— BRIEF 1 —
List every academic degree that the Sonja Berndt biography says she earned.
— BRIEF 2 —
Reproduce the stretch of the Sonja Berndt biography from "- Education: Dartmouth" through "National Cancer Institute.".

- Education: Dartmouth College University of Michigan College of Pharmacy Johns Hopkins Bloomberg School of Public Health
- Scientific career
- Fields: Cancer epidemiology
- Workplaces: National Cancer Institute
- Doctoral advisor: Kathy J. Helzlsouer

= Sonja Berndt =

American pharmacologist and cancer epidemiologist

Sonja Ingrid Berndt is an American pharmacologist and cancer epidemiologist who researches non-Hodgkin lymphoma, prostate cancer, and anthropometric traits that are cancer risk factors. She is a senior investigator in the occupational and environmental epidemiology branch at the National Cancer Institute.

== Life ==
Berndt was born to Helen and Bruce Berndt. She was raised with two sisters. She earned a B.A. in English with honors from Dartmouth College in 1994. Berndt completed pre-pharmacy curriculum at the University of Illinois Urbana-Champaign in 1995. She received a Pharm.D. summa cum laude from the University of Michigan College of Pharmacy in 1999. From 1999 to 2000, she was a pharmacy practice resident and clinical instructor at the University of Michigan Medical Center. In 2000, Berndt enrolled in the Ph.D. program in epidemiology at the Johns Hopkins Bloomberg School of Public Health. She joined the National Cancer Institute (NCI) division of cancer epidemiology and genetics (DCEG) in 2003 as a pre-doctoral fellow. Berndt completed her Ph.D. in epidemiology in 2006. Her dissertation was titled, Genetic polymorphisms in DNA repair genes and the risk of colorectal neoplasia. Kathy J. Helzlsouer was her doctoral advisor and Richard B. Hayes was her mentor at NCI. She became a post-doctoral fellow in 2006 within the NCI occupational and environmental epidemiology branch.

In 2009, Berndt was appointed to the position of tenure-track investigator at the NCI. She was awarded scientific tenure and promoted to senior investigator in March 2017. Berndt’s research focuses on the genetic and molecular etiology of non-Hodgkin lymphoma (NHL) and prostate cancer, as well as anthropometric traits that are known risk factors for cancer. She uses statistics to investigate underlying risk factors for cancer.

— DATASET RECORDS —
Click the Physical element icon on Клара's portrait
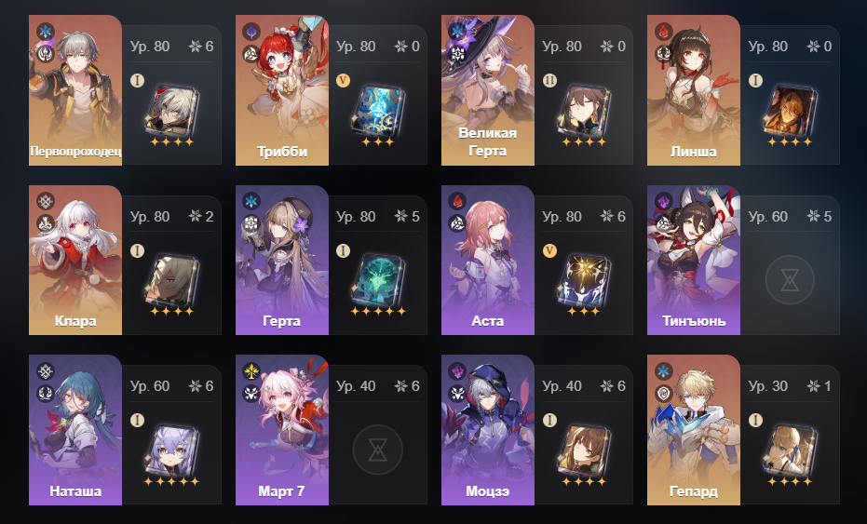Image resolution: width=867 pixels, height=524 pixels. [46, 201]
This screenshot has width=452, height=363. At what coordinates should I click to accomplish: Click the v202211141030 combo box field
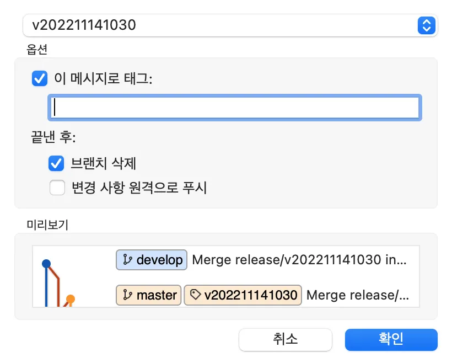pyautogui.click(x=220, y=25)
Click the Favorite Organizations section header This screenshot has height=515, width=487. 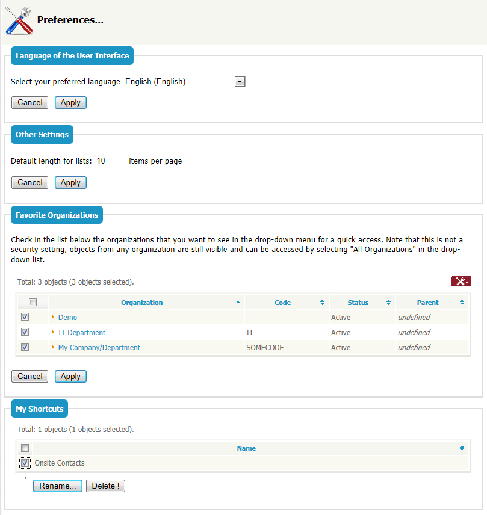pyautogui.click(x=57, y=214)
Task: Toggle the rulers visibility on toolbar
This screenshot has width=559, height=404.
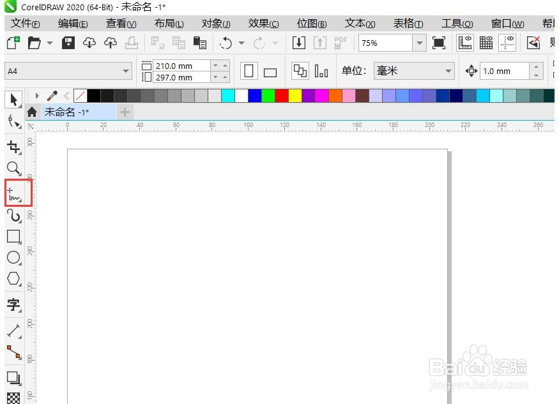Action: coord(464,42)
---
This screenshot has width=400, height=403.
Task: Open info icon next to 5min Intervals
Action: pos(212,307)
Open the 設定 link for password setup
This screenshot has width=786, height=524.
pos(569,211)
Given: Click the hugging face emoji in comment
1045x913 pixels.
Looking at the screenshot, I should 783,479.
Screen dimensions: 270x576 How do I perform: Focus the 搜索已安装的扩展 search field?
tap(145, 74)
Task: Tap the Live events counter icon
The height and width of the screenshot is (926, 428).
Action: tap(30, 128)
* * *
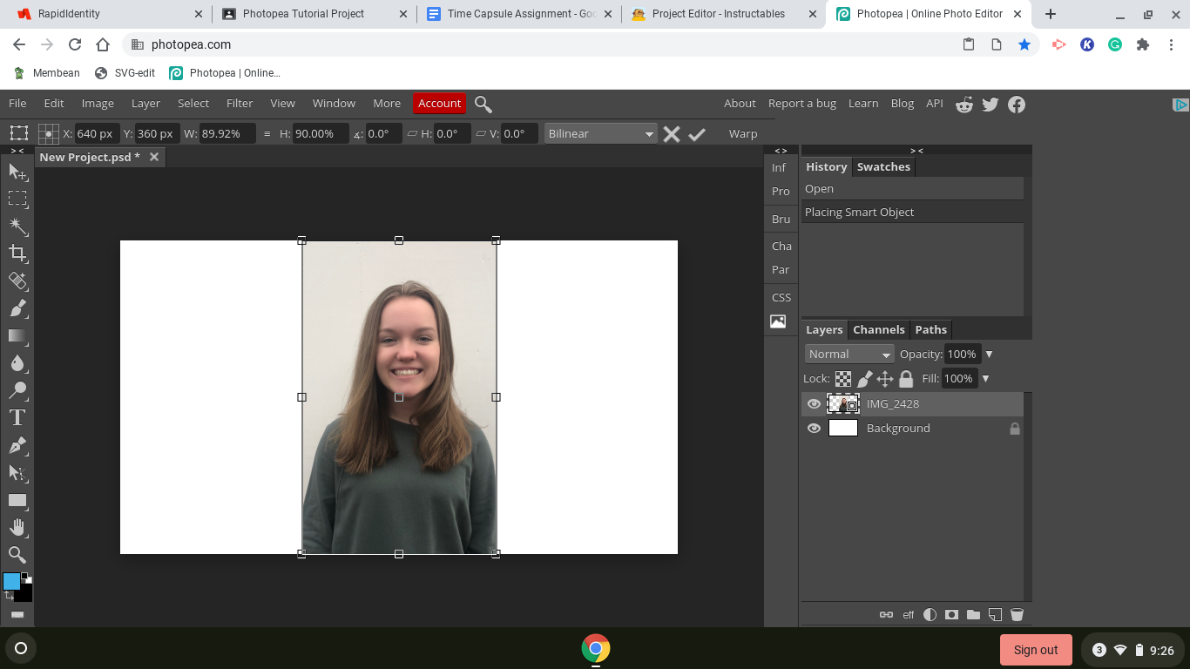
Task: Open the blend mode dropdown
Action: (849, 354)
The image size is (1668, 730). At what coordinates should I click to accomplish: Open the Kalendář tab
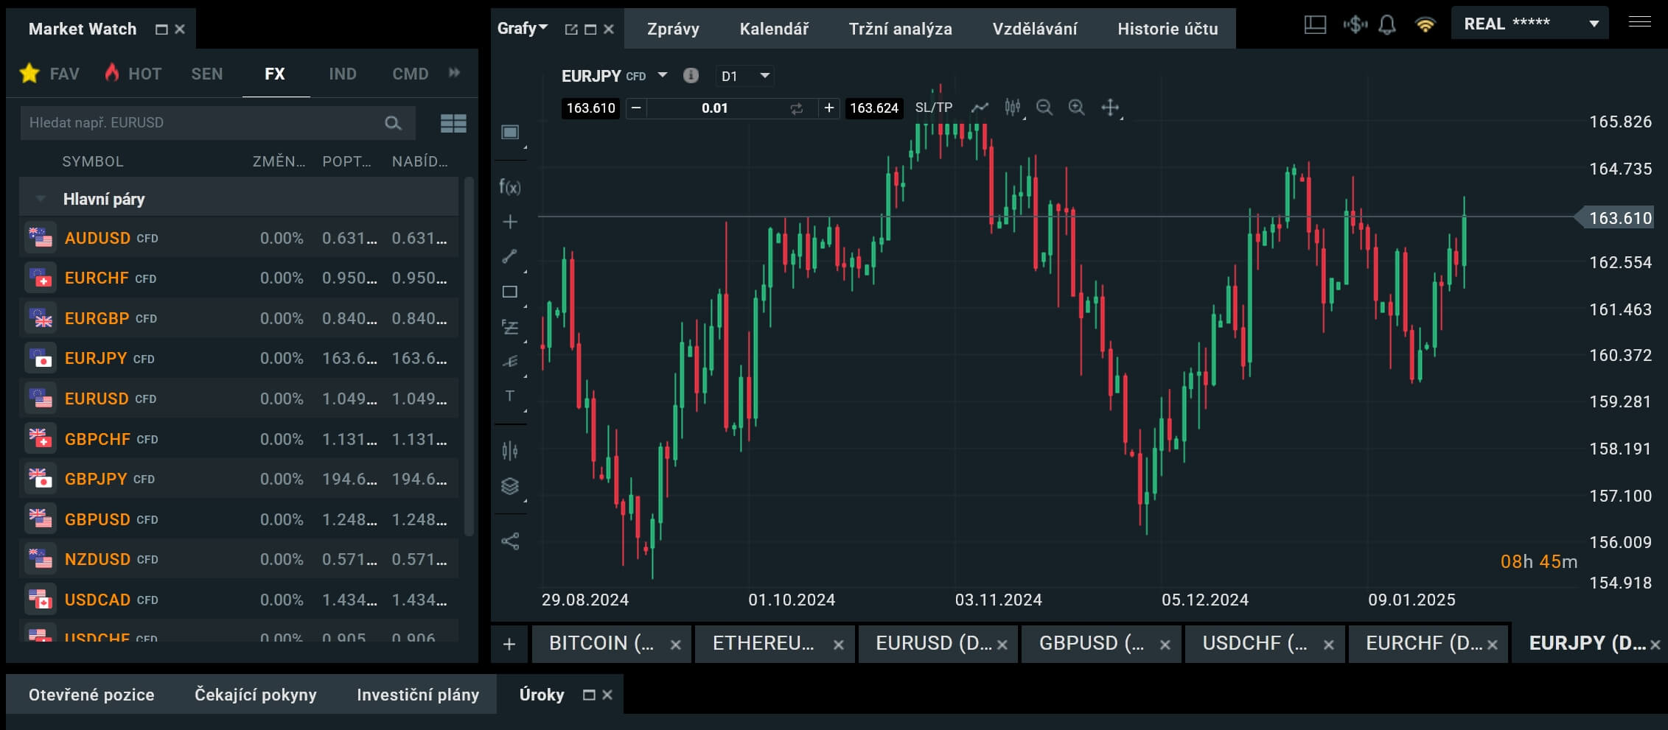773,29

— ANSWER BOX 1 —
- B.A. in English
- Pharm.D.
- Ph.D. in epidemiology

— ANSWER BOX 2 —
- Education: Dartmouth College University of Michigan College of Pharmacy Johns Hopkins Bloomberg School of Public Health
- Scientific career
- Fields: Cancer epidemiology
- Workplaces: National Cancer Institute
- Doctoral advisor: Kathy J. Helzlsouer

= Sonja Berndt =

American pharmacologist and cancer epidemiologist

Sonja Ingrid Berndt is an American pharmacologist and cancer epidemiologist who researches non-Hodgkin lymphoma, prostate cancer, and anthropometric traits that are cancer risk factors. She is a senior investigator in the occupational and environmental epidemiology branch at the National Cancer Institute.